Other training scenarios address railcar loading facilities, chemical bulk storage sites, aircraft crashes, and marine and ship incidents. The scenarios are chosen by the customer, which could be a refinery or chemical plant owner or a municipality, Hickson says.
The trainees practice responding to incidents that might involve hydrogen fluoride, sulfuric acid, chlorine, and other toxic chemicals, Hickson explains, with water standing in for the chemical and placards identifying the simulated agent. The classes include hands-on work and textbook study that can run from 8 to 80 h in length, depending on need. The TEEX trainers also offer courses in basic chemistry for firefighters and emergency responders.
And then there is Disaster City, a sort of “Disneyland for emergency responders,” says Jory Grassinger, TEEX’s director of incident management programs.
Disaster City and TEEX’s nearby Brayton Fire Training Field are a 1.4 km2, $600 million complex that holds flipped railcars, crashed airplanes, and burning storage tanks, as well as strategically arranged rubble with blocks of concrete and steel and wood beams. Search and rescue teams, along with canine supporters, practice search operations by moving gingerly through debris, looking and listening for survivors—often community volunteers hidden in the rubble and collapsed buildings.
Other training sites at the complex mirror the remains of factories, strip malls, residential structures, office complexes, theaters, and other structures. All these are part of TEEX’s Emergency Services Training Institute (ESTI), its largest training division. ESTI director Gordon Lohmeyer explains that the goal is to provide a place to develop and hone the skills of firefighters, search and rescue personnel, and other responders.
Lohmeyer estimates that ESTI trains more than 100,000 people each year, offering courses spanning firefighting and rescue operations as well as subjects like an introduction to chemistry. These classes can be taken at ESTI’s campus or at a customer’s site throughout the world; they range from a few hours for basic skills training to 6 months for a paramedic training program or firefighting certification.
Instructors number about 225 full-timers and staff supplemented by more than 400 part-time supporters. All have on-the-job experience in the courses they teach.

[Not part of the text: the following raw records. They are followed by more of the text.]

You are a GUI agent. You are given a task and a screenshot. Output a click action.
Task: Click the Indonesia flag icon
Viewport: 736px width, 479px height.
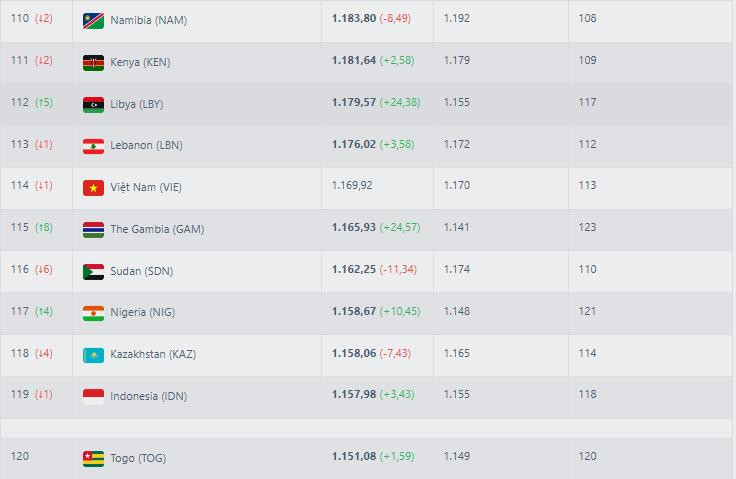pyautogui.click(x=93, y=397)
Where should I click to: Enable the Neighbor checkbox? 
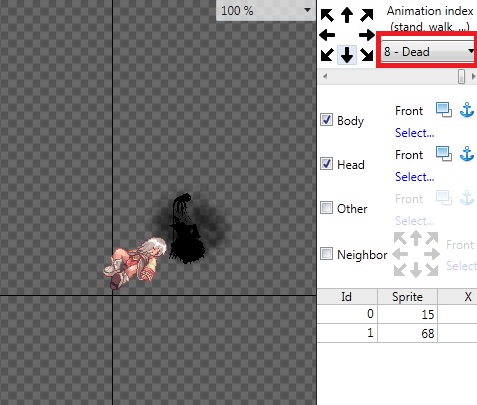pos(326,254)
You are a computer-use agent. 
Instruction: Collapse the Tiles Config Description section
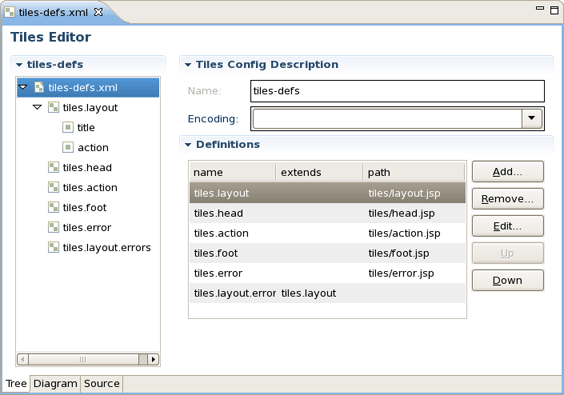[188, 65]
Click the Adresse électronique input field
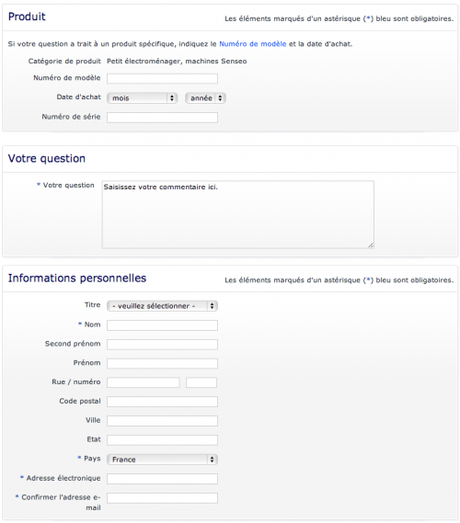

Daniel Buchanan is an incident training coordinator and is a former refinery emergency preparedness supervisor who spent 3 decades in the petroleum industry. His teaching methods are like “dropping students in hot grease but not getting them burned,” Buchanan says. “Our emphasis is what to do when the alarm goes off.”
These trainers stress that TEEX wants to ingrain a clear response plan in students through real-life practice and education, avoiding or at least mitigating incidents like the one at the West warehouse, which claimed so many lives. Such knowledge may prove very important, as OSHA and the EPA chose not to implement the CSB’s recommendations to toughen FGAN regulations.
Jeff Johnson is a freelance writer based in Washington, DC.